[Source data]
● ● ● ● ● ● ●

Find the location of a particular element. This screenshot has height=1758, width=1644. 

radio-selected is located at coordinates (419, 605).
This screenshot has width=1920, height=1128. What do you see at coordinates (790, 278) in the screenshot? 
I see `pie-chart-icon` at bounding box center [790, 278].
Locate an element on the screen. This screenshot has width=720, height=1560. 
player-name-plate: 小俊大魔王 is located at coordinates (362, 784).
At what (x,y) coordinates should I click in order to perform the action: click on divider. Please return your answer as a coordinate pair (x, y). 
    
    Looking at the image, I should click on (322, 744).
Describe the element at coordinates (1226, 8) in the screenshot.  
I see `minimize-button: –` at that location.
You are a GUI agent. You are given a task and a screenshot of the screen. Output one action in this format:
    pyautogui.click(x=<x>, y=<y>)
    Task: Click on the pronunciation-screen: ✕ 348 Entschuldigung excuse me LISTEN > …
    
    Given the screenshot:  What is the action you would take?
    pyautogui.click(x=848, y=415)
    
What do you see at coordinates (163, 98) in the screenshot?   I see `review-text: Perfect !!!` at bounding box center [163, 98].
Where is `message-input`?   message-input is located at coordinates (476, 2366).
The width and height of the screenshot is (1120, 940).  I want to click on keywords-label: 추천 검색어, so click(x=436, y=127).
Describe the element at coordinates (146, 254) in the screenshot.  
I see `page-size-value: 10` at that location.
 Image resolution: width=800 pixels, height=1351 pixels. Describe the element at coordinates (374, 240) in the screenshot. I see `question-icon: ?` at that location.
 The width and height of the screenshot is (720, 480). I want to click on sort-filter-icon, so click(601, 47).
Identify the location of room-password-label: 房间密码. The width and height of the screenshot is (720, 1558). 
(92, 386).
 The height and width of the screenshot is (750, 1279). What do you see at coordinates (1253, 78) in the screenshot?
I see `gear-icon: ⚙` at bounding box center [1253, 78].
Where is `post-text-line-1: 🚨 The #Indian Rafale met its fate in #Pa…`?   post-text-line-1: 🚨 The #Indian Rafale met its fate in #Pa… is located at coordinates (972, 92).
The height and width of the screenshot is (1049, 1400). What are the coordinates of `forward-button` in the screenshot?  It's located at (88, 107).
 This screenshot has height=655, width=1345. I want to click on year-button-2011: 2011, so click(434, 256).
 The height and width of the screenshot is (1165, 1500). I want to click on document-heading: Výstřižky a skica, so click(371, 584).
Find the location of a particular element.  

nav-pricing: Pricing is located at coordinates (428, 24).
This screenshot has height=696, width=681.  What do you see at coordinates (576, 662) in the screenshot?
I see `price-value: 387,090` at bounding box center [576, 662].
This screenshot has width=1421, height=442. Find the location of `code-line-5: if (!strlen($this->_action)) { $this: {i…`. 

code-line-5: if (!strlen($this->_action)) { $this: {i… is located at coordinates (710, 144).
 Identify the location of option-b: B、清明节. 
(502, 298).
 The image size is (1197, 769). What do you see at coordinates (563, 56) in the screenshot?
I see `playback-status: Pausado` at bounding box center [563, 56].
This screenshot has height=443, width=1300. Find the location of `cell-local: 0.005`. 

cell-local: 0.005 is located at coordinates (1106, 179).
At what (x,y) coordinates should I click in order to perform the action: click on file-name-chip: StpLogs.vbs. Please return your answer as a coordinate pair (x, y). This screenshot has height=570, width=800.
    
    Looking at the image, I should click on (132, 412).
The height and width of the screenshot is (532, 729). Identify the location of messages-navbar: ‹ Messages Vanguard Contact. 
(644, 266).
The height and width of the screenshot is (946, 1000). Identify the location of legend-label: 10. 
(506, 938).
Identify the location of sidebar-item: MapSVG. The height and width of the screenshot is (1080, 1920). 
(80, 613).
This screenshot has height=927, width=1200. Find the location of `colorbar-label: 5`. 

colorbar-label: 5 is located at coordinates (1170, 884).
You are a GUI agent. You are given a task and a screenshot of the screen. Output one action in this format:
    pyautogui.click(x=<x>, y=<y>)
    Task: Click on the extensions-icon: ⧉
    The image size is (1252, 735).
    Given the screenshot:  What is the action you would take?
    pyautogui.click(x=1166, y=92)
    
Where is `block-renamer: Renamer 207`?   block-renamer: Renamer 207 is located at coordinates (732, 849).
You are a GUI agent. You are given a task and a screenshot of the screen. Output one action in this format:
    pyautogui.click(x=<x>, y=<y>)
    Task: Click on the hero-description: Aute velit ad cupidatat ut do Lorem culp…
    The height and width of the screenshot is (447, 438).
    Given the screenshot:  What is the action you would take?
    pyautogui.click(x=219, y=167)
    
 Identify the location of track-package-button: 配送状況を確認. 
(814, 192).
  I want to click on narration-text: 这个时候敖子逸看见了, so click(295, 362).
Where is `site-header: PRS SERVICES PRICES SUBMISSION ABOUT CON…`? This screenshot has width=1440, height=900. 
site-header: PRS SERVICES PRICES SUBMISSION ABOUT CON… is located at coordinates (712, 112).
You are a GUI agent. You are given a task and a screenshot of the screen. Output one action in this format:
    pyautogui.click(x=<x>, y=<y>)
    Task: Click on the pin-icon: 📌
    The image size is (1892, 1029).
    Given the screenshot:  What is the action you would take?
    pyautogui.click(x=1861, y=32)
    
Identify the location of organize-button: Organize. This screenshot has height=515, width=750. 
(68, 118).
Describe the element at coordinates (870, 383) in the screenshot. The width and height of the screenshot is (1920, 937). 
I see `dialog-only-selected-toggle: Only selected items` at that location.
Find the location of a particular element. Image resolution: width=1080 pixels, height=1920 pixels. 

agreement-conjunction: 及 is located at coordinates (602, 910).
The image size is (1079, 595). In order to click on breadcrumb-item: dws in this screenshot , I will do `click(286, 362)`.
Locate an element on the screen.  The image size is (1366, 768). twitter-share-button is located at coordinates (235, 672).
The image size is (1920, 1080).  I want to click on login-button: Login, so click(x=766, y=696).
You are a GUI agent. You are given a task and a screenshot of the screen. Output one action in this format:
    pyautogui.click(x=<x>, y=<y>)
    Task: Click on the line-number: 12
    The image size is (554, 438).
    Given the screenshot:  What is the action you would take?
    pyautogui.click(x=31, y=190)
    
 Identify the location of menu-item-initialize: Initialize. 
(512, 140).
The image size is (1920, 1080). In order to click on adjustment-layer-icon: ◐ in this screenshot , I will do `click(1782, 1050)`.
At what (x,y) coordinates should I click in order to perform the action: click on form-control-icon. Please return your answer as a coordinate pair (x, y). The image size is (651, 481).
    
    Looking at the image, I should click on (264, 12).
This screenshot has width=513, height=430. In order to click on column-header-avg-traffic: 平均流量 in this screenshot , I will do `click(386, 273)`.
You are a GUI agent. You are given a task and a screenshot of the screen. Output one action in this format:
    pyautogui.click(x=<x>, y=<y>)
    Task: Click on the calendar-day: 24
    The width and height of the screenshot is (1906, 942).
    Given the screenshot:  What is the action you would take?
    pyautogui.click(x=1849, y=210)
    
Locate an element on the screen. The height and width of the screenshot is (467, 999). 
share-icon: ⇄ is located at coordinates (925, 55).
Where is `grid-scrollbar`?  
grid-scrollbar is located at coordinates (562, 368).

● ● ● ● ● ● ●

Exercise objective
Filter the listing above down to the lines that contain the word "resolution", copying each matching line in full.

Worked solution
 Image resolution: width=800 pixels, height=1351 pixels. Describe the element at coordinates (374, 240) in the screenshot. I see `question-icon: ?` at that location.
Find the location of a particular element. Image resolution: width=1080 pixels, height=1920 pixels. 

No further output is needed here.